As nature emerges from its Winter sleep, and what was brown and muddy is turning a lush and green, humans with baskets in hand filled with food partake in the ancient ritual called the picnic. Nothing says Springtime like a lovely picnic. You don't have to take the picnic-inspired Manet painting "Le Déjeuner sur l'herbe" (1863) to heart and have a picnic in the nude, but it symbolizes the light-hearted enjoyment of partaking of food and friends or family in the natural setting. To some, the painting may be controversial but to me it seems to represent the purity that nakedness among nature symbolizes that we are part of it, and it is intimately part of us. Everything we eat, must come from nature, from the earth, thus we are not separate, nor apart from it.

PHOTO: Manet's Luncheon on the Grass painting, 1862-3.

The Great Migration out of the Rift Valley of Ethiopia 80,000 years ago may have been the birth of the necessity of the portable "moveable feast". Later on the Silk Road connecting seasonal trade markets between Africa, the Middle East, and Asia the camels and caravans of the nomadic lives of the Bedoiuns, Tuareg, Shanxi, and Mongolians would inspire packable goods and furnishings. Beginning with the camel, reindeer, or horse train: The camel train covering the "howdah" to the Mongolian "yurt" and the Romanii camp canvass, the Native American teepee, or Inuit igloo - always moving didn't always mean without comfort.

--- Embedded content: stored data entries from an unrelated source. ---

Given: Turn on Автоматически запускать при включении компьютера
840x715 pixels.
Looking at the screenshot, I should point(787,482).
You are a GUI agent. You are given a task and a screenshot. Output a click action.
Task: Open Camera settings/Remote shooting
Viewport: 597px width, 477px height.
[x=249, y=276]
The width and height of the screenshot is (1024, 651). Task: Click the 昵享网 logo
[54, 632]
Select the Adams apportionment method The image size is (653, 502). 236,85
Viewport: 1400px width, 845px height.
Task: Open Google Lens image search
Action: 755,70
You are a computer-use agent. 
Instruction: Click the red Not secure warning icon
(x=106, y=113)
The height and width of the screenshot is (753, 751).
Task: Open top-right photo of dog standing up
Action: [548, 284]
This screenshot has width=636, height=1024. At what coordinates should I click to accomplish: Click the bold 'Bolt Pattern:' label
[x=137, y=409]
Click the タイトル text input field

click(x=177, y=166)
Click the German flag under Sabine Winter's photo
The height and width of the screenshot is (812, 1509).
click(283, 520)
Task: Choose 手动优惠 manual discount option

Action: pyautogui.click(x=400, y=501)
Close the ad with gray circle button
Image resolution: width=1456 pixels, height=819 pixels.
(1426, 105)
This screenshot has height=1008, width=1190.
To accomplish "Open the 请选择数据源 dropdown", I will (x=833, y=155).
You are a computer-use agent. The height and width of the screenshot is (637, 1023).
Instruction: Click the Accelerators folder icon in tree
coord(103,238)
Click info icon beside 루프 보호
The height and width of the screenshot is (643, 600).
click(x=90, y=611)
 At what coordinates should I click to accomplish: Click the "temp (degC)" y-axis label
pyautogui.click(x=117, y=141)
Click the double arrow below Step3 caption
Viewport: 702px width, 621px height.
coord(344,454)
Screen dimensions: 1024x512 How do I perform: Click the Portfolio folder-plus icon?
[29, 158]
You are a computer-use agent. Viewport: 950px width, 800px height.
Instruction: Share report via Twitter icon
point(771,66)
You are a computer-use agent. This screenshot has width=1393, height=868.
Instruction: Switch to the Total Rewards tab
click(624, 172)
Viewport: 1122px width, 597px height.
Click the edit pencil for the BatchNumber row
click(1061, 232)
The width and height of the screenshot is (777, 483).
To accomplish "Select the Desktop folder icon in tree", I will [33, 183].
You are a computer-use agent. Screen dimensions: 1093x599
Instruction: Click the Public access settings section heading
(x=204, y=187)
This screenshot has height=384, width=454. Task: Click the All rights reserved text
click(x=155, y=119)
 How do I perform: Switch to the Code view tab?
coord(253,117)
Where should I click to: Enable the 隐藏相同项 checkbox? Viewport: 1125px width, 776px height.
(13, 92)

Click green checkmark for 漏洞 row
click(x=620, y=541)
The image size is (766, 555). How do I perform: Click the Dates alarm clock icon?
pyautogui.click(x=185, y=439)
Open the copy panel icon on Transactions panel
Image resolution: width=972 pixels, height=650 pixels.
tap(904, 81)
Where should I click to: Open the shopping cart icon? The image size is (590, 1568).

Even ancient armies perfected the cross-framed chair and the mess kit with tools that would look familiar in today's world. The "curule" derives from the root word currus and means. It is as ancient as the Egyptians, Roman Empire, the now humble camp chair, was then a portable throne.

The Silk Road had it's Barbarian Bed called "hu chuang." By the 15th Century the actural folding chair was perfected by Spain and Italy called the Dante Chair. The Sheep-Herder, Shepherd, Hunter, Harvester and Farmer alike had to eat, so invention was born from the basic need to eat. of the land also had the need for moveable feasts out of necessity, as seen in the Nobleman's Picnic from the Medieval Era.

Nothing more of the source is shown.